The sooner we can detect a problem, the more likely we can manage or even correct the problem. Lumps and lumps if surgically removed when they are small can prevent the tumors from spreading throughout the body. Advances in oncology now make chemotherapy and radiation therapy almost a normal course of treatment for pets who have cancer. By addressing dental disease early, you can extend your pet’s life by nearly 3 years. Diabetes can be managed with insulin and special diets and heart disease also has newer drugs available to help the heart work better. Cats with kidney failure can benefit from many of the newer medications and fluid therapy released to help them reduce the build-up of toxins that their kidneys can no longer flush out. There are even medications that can help with cognitive dysfunction in dogs. These dogs seem to get “lost” or whine for no reason. There are specialists who can even remove cataracts so your pet doesn’t go blind.

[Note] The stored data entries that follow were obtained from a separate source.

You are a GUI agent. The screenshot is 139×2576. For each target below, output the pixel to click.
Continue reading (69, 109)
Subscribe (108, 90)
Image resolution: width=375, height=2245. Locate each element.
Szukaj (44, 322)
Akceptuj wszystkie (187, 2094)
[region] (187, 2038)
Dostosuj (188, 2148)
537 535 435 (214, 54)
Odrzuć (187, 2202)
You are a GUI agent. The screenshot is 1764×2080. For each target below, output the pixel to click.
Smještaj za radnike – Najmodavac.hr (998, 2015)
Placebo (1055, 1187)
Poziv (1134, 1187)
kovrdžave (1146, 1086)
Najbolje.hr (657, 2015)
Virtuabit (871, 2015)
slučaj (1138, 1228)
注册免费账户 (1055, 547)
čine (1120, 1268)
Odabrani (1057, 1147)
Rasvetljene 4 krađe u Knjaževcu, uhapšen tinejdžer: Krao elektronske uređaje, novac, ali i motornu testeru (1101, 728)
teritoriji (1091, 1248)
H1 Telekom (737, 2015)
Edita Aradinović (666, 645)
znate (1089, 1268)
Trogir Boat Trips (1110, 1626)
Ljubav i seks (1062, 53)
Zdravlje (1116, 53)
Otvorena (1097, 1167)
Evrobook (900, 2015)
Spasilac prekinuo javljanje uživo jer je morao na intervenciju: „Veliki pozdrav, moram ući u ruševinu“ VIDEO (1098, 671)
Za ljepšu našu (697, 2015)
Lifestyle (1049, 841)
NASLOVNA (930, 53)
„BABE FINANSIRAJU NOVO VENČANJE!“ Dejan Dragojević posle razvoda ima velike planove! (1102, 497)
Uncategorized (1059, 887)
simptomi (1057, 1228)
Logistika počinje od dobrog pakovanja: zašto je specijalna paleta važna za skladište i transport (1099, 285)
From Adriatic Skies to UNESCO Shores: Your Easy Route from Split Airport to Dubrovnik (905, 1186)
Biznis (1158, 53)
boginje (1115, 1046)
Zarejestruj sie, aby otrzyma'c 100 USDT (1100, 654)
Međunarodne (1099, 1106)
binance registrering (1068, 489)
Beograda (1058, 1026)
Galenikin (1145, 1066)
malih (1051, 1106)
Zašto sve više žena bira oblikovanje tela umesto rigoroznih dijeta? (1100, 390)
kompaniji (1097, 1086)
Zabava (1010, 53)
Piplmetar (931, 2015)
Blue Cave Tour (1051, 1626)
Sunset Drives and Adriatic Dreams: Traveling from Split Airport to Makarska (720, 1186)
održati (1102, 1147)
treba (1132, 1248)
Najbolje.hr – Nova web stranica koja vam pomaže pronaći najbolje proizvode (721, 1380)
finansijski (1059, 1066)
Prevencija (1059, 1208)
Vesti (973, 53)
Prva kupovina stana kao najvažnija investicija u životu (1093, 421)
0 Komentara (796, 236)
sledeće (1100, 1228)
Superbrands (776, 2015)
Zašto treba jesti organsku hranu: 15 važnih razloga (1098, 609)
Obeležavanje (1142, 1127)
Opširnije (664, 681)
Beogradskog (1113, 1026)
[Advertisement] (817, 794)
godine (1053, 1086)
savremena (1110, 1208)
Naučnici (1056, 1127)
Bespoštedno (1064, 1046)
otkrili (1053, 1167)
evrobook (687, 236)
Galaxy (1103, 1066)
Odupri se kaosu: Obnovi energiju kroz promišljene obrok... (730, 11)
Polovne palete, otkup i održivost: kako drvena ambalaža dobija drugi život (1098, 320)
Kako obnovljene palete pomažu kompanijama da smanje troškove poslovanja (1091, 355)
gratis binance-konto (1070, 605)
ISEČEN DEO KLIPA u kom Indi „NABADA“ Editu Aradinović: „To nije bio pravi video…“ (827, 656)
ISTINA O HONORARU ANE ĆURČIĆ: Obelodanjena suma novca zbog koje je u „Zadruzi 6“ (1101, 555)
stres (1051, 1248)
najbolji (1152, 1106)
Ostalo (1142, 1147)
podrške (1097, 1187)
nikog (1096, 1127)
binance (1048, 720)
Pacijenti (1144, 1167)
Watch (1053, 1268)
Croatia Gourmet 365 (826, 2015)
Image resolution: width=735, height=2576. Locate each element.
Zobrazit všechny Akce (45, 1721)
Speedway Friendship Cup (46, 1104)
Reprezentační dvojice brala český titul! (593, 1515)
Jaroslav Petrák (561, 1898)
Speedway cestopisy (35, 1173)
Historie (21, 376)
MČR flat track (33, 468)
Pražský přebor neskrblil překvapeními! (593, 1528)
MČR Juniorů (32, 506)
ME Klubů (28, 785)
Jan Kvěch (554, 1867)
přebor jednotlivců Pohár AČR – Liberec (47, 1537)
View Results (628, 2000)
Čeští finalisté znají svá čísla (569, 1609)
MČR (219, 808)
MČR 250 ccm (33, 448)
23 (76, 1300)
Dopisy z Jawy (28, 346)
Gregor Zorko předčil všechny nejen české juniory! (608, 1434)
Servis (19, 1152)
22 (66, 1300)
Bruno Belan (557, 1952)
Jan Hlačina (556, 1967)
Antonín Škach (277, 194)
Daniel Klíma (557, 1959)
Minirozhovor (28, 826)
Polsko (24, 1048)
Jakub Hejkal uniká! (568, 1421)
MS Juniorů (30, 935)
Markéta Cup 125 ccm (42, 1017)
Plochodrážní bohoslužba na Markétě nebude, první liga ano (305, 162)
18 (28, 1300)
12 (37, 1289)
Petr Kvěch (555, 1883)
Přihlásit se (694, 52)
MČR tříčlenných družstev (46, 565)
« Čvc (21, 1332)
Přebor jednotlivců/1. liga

At what age is a pet considered senior? In general, smaller breeds of dogs live longer than larger breeds, and cats live longer than dogs. Lifespans vary with individuals, and pets, like people, age at different rates, some more gracefully than others. A few smaller breeds of dogs, such as Bones, are considered geriatric at fifteen. Large and giant breeds such as Labrador retrievers and rottweilers are considered seniors as soon as seven years old. Cats, especially when kept indoors, often live into their early twenties and don’t reach their golden years until their teenage years.
The single most crucial way a pet owner can take to keep their pet happy and healthy for as long as possible is to schedule regular veterinary exams. As pets age, these exams are more critical than ever because, as with humans, rapid detection is essential for disease and problem intervention. Younger pets need routine examinations once or twice a year. However, as dogs and cats approach middle age, these exams should be much more frequent, as each year in a pet’s life is equal to 5-7 human years.
To detect potential health problems earlier, veterinarians recommend routine lab work, electrocardiograms, blood pressure monitoring, and X-rays to detect early conditions such as thyroid, kidney, heart, and liver disease. With early detection, pets with organ function conditions can be treated with prescription medication along with specific doctor prescribed quality diets that not only extend their life span but the quality of their life. Sometimes health conditions can even be reversed.
In general, some early warning signs that your pet may have a problem are:
* drink more water than usual and urinate
* urinary incontinence or accidents in the house
*recurring give up
* terrible breath, drooling or difficulty eating
* excessive panting or tires faster than they exercised
* lumps, bumps, lumps or changes in areas of skin color, lumps that bleed or are ulcerated
* change in appetite – taking in more or less than usual
* Changes in behavior, eg “space out” or increased whining
* abnormal bowel habits – diarrhea or constipation
* fluctuations in body weight – gaining or losing weight
Observe pets closely and convey any abnormal behavior or physical problems to your veterinarian without delay. Vets also recommend purchasing pet insurance so that if problems are discovered with your pet, you can afford the advanced therapies available. Talk to your vet and develop a specific senior wellness strategy for your pet’s special needs so your precious pooch or kitty can enjoy aging.